New ships on the other hand can offer more in the way of wheelchair-accessible staterooms as they continue to increase in size and capacity. Looking back though, Pentland added, “Princess [Cruises] is a real stand-out, having made improving accessibility a main concern back in the '90s. Each vessel is equipped with special wheelchair mechanisms on the gangway.
“They were also the first to offer accessible shore excursions. Hopefully, more providers will follow this lead, and disabled cruisers will have numerous shore excursions to choose from. Today there are entire tour operators and travel agencies dedicated to the disabled and special needs market. Everything from port transfers to group tours for slow walkers can be easily arranged.”
One organization that is dedicated to those with limited mobility is Special Needs at Sea, a preeminent supplier of cruise travel equipment rentals. "As a company we have made the commitment to train everyone at our Home Office Team about special needs for our travelers and have invested in each of them being Special Needs at Sea certified," said Vicky Garcia, COO and co-owner of Cruise Planners, an American Express Travel Representative. "We believe the focus on being actively more inclusive starts from the top and have already made efforts in our marketing to be more conscious and include people with disabilities traveling the world.
“We recognized that disabilities vary from person to person and we want each traveler to be able to experience everything on their bucket list, so we are doing our part to accommodate them. We educate our agents and Home Office Team to ask the right questions and collaborate with cruise lines and land vendors to make special arrangements for their clients to offer superior service for all travelers."
Perhaps the greatest challenges that remains to cruise mobility are ocean tendering and river embarkation.

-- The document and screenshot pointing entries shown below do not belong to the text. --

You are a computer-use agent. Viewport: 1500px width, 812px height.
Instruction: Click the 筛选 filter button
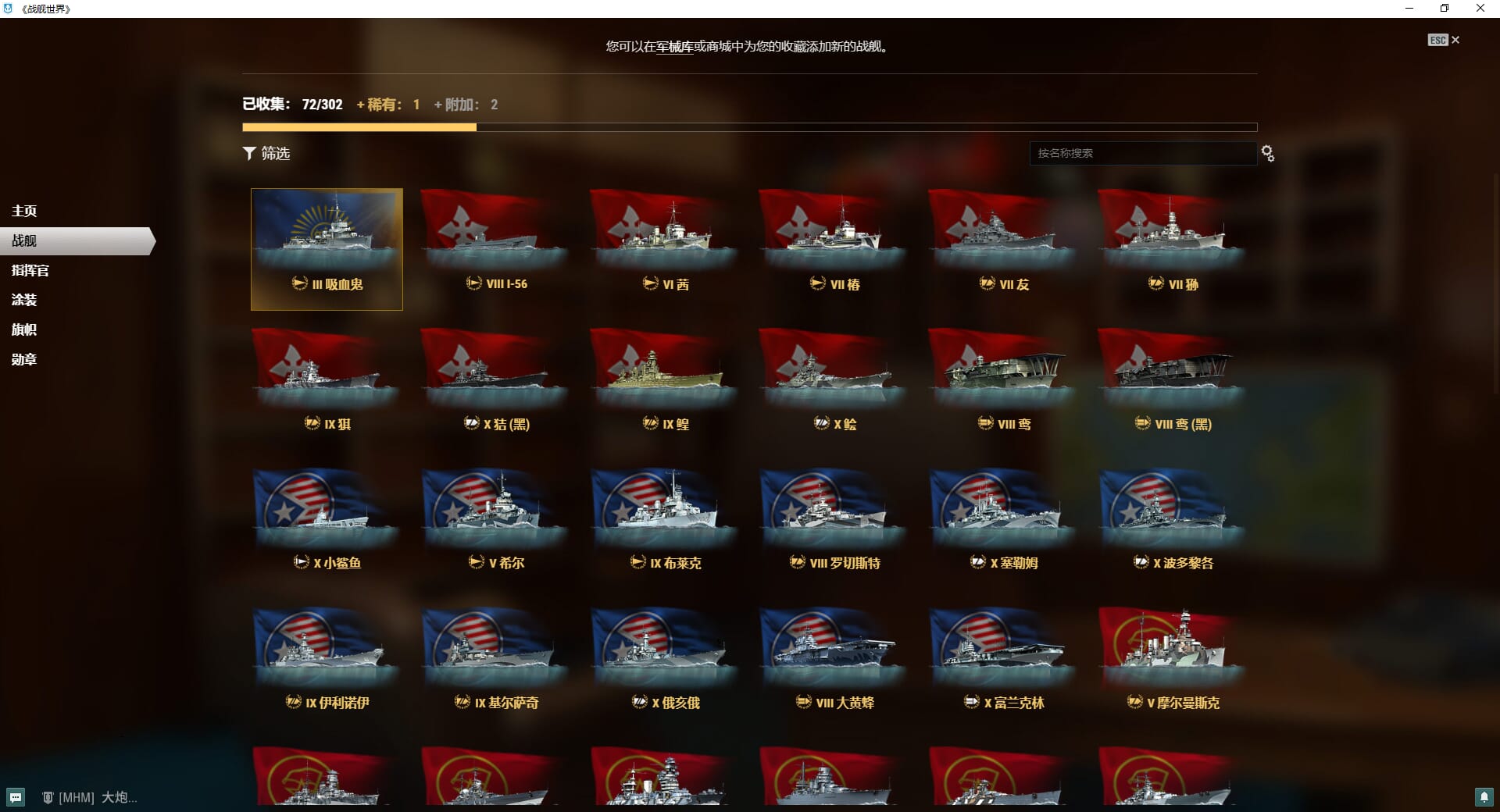pyautogui.click(x=266, y=153)
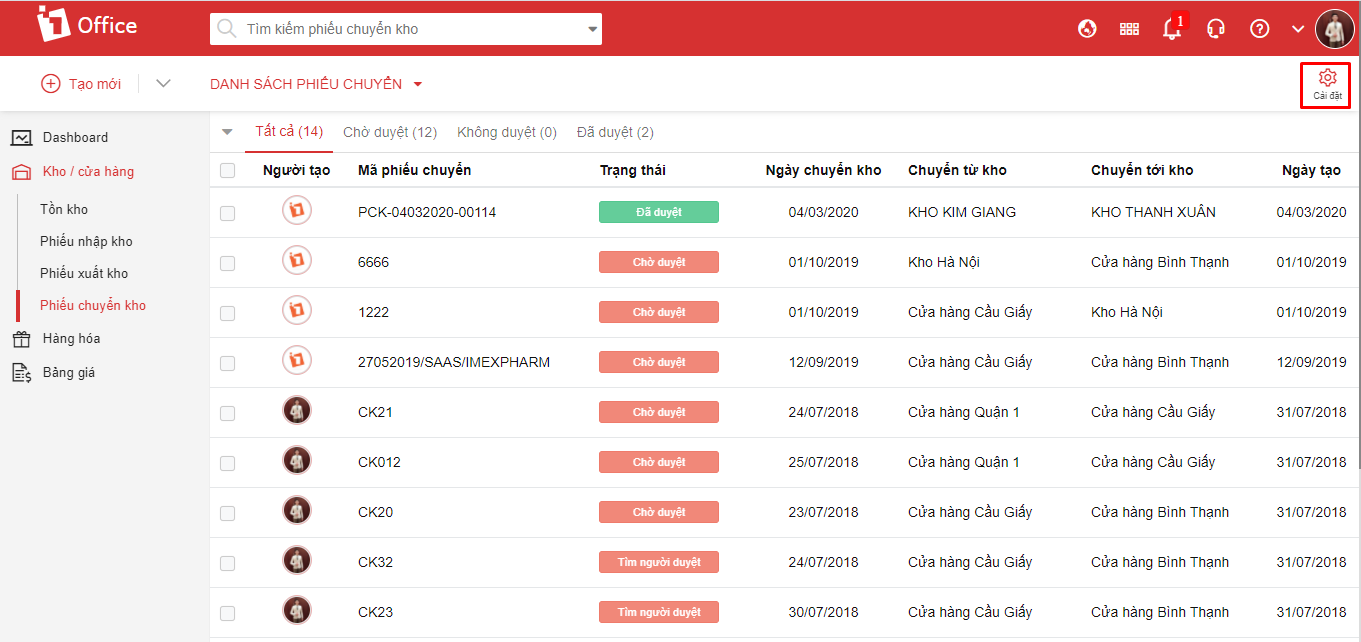This screenshot has width=1361, height=642.
Task: Click the 1Office logo
Action: pyautogui.click(x=87, y=25)
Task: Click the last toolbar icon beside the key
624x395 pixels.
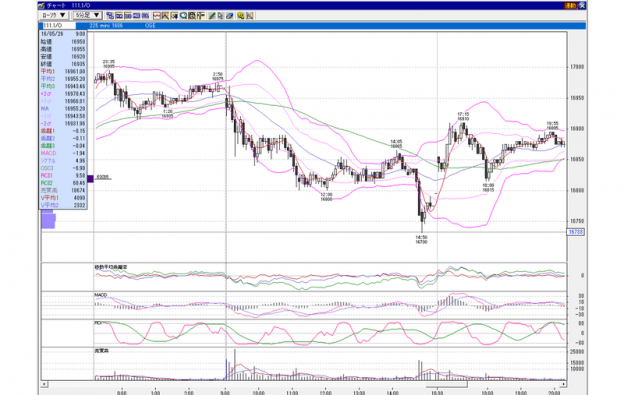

While most ports facilitate seagoing ships securely tied along a pier, some still can only accommodate ships at anchor, and getting to shore requires the use of small transfer boats that can move more freely against a boarding platform. Also, riverboats sometimes tie off in locations where gangways are steeply inclined to get to the banks. Both make wheelchair access difficult but not impossible as manual assistance from crew members can help lift the guests and equipment together.
“Another very difficult item is using the elevators,” said Debra Kerper of Cruise Planners. “Unfortunately, many passengers very capable of using the stairs don’t. A little tip we try is, go the opposite direction of everyone else. Get your place on the elevator and stay [there until] you get to your destination.”
Generally once onboard though, access is far easier. Kerper added, “On lines known for good accessibility, most activities can be enjoyed by all. Swimming and sitting by the pool should be enjoyable. However, many guests are intimidated by the large crowds blocking their access and making it difficult to get to pool lifts installed for the disabled traveler’s use. Crew members must be more proactive in assisting disabled clients to use these items. This means asking other guests to make room for passengers with mobility challenges. I try to educate my clients on being politely proactive.”
As for now and the future, Kerper said, “Cruising is currently the number one choice of vacation for guests with disabilities and I see this continuing. Our numbers are only limited by the number of accessible cabins on ships. We need more suites and family cabins to be accessible. Just like with the general population, these high end staterooms go first!” One opinion she added, “…disabled traveled are not impressed with fancy bedding as it impedes their use of the bed.”
In short, Jessica Pentland concluded, “There is absolutely no reason mobility issues or special needs should keep anyone from seeing the world!”